Anjuran untuk berdakwah

Dewasa ini, banyak sekali umat Islam yang menyerukan kalimat Ilahi dengan dakwah Islamiyah. Dakwah di sini dalam artian penyebaran agama Islam sekaligus meluruskan pandangan kaum muslimin terhadap agama Islam dari segi akidah maupun ajaran syariat-syariatnya. Dalam benak kita sudah pastilah bergembira dengan adanya kaum muslimin yang dengan rasa ikhlas meninggikan nama Allah melalui syiar Islam kepada masyarakat. Sebagaimana termaktub dalam al-Qur’an: “Dan hendaklah ada diantara kamu segolongan umat yang menyeru kepada kebajikan, menyuruh kepada yang ma’ruf dan mencegah dari yang munkar. Merekalah orang-orang yang beruntung.” (QS. Al-Imran [3]: 104)

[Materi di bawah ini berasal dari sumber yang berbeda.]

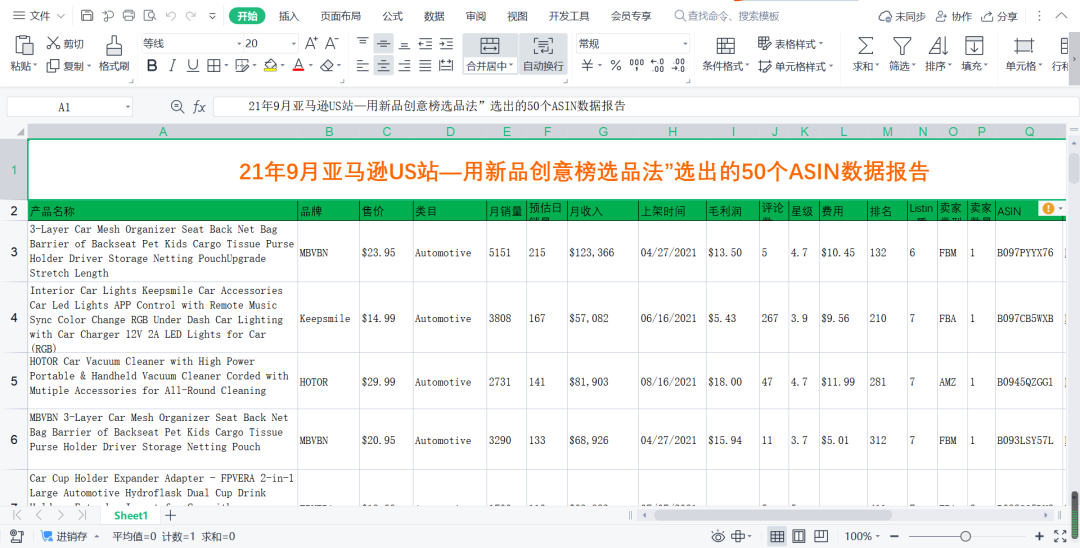Click the zoom slider handle in status bar

click(x=965, y=537)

Yang dimaksud ma’ruf pada ayat diatas adalah segala perbuatan yang mendekatkan kita kepada Allah SWT. Sebaliknya, munkar ialah segala perbuatan yang menjauhkan kita dari-Nya.

Berdakwah melalui seni dan sastra budaya

Sayangnya jika kita amati dakwah kaum muslim akhir-akhir ini tak lebih dari separo yang berhasil mengajak masyarakat sesuai visi dan misi dakwah tersebut. Seberapa pesat perkembangan Islam saat ini? Apakah masjid-masjid kita penuh oleh muslim yang berebutan meluruskan shaf? Hal ini amat berbeda jika dibandingkan dengan keberhasilan dakwah nabi Muhammad SAW yang dimulai dari nol hingga mampu melebarkan sayap Islam ke segala penjuru dunia. Melalui perjuangan beliau Islam mampu menyatukan seluruh umat manusia dalam bingkai agama Islam. Padahal pada zaman itu kebudayaan dan kehidupan masyarakat Arab berbanding berbalik dengan ajaran Islam yang dibawa nabi Muhammad SAW. Lantas, apakah yang melatarbelakangi keberhasilan beliau dalam berdakwah? Yang pasti banyak faktor sebagai pedukung keberhasilan tersebut. Diantaranya kegigihan beliau dalam berdakwah, toleransi beliau, kesabaran beliau, metode dakwah beliau, dan mukjizat beliau dari Allah SWT yang tiada tandingannya. Di sini akan dipaparkan salah satu metode dakwah yang sangat dominan atas keberhasilan dakwah tersebut.

Ditinjau dari sisi sosiokultural, sudah menjadi fakta bahwa salah satu pilar kesuksesan dakwah nabi Muhammad SAW dikalangan masyarakat Arab adalah strategi beliau dalam mendekati kaum Arab lewat pendekatan seni dan budaya. Adanya kitab suci Al-Qur’an yang bernilai sastra tinggi di lingkungan yang sangat menghargai sastra budaya pada saat itu merupakan bukti bahwa melalui budaya masyarakat mudah menerima ajaran-ajaran Islam. Begitu juga dalam menetapkan hukum atas sesuatu, beliau tidak menghilangkan budaya yang ada, melainkan hanya meluruskan hingga sesuai dengan ajaran-ajaran Islam.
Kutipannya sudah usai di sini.